_Source material_:
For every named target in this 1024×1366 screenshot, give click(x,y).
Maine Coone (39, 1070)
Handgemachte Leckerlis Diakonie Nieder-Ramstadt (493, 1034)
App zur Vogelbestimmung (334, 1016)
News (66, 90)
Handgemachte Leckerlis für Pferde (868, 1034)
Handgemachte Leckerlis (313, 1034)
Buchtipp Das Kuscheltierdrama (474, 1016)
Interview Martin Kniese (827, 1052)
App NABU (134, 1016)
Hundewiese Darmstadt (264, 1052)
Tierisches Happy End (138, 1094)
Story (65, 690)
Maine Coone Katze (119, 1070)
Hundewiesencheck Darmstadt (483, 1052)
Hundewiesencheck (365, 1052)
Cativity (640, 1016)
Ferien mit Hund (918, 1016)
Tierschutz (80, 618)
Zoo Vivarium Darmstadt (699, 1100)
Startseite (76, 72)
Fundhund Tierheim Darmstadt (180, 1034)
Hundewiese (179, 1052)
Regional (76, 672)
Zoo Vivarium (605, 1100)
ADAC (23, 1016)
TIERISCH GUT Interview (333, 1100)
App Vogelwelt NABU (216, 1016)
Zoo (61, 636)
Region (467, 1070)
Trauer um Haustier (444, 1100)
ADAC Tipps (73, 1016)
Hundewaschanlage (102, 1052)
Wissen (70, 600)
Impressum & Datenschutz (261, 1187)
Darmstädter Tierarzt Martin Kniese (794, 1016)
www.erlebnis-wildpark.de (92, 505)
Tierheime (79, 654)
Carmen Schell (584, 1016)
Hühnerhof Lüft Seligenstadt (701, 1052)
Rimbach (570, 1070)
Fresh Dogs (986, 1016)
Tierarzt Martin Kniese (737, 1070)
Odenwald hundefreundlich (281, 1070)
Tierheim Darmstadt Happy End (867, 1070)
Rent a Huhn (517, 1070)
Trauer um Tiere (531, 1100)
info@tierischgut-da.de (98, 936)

_Exercise prompt_: Copy each line above that has the word "Kniese".

_Answer to the problem_:
Interview Martin Kniese (827, 1052)
Darmstädter Tierarzt Martin Kniese (794, 1016)
Tierarzt Martin Kniese (737, 1070)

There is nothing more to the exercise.